> **Problem to work on**
Pull every line from the records that has the word "agent" in it.

> **Supplied data**
((

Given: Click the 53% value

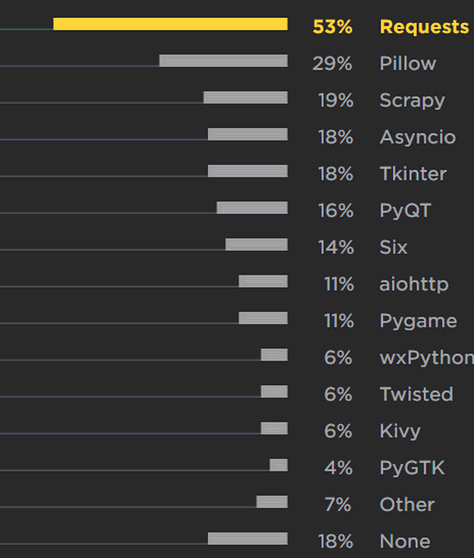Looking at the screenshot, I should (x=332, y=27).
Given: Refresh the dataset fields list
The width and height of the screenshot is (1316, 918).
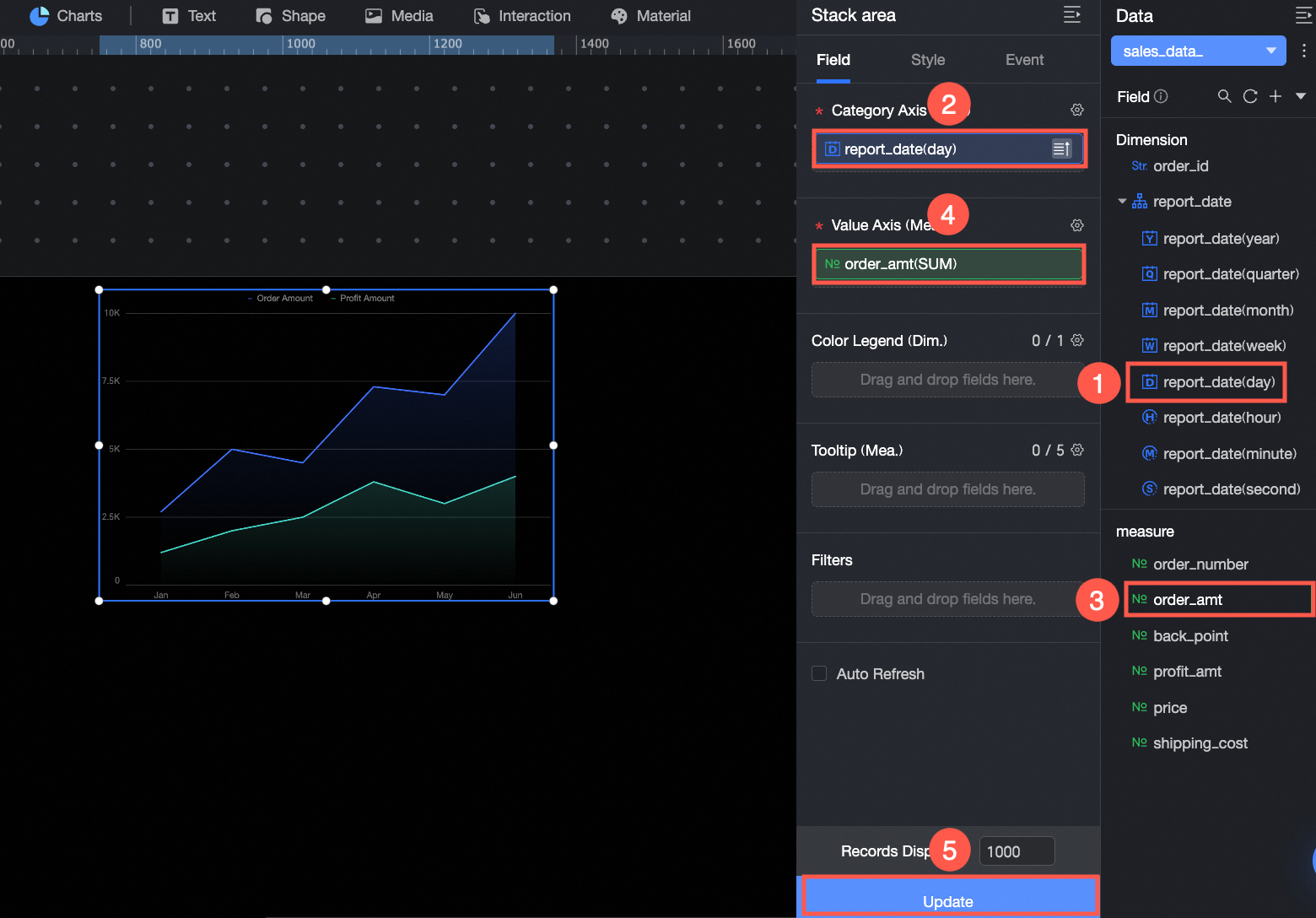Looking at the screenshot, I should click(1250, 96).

))
((

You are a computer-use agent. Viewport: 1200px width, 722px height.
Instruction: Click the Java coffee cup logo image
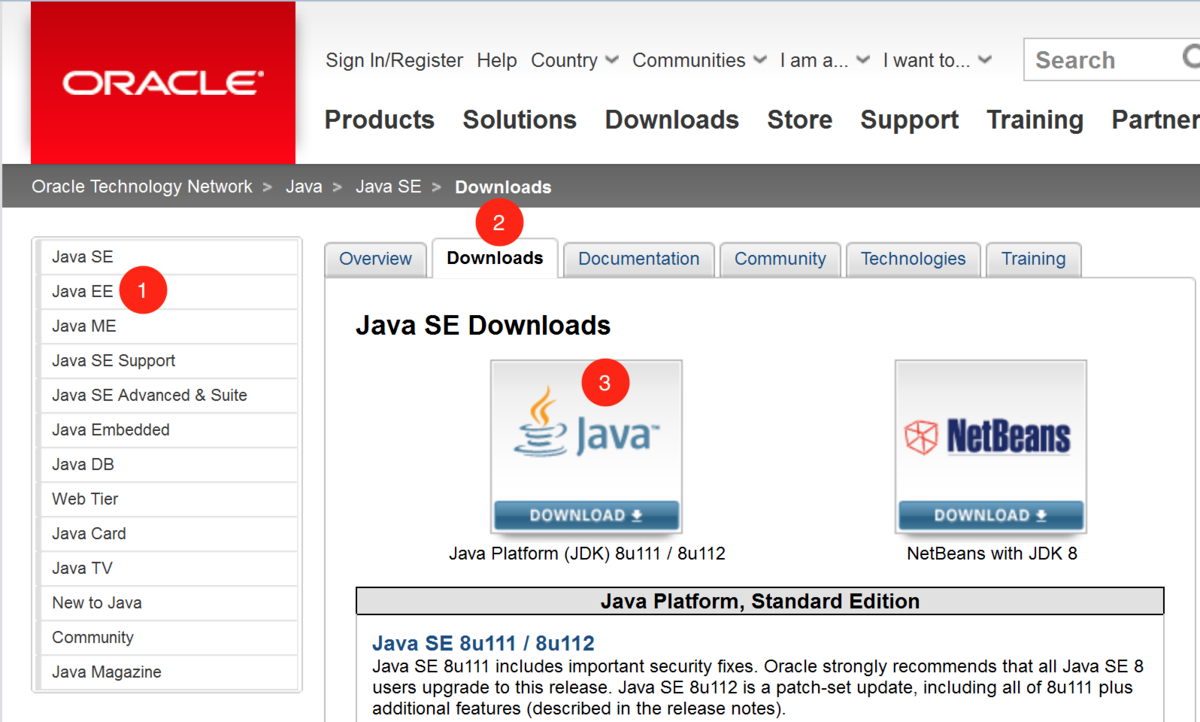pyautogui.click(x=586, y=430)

))
((

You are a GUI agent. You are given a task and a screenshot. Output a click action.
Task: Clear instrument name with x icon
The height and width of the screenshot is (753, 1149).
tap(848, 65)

))

> **Response box**
You are a computer-use agent. Viewport: 1200px width, 722px height.
You are a GUI agent. You are given a task and a screenshot. Output a click action.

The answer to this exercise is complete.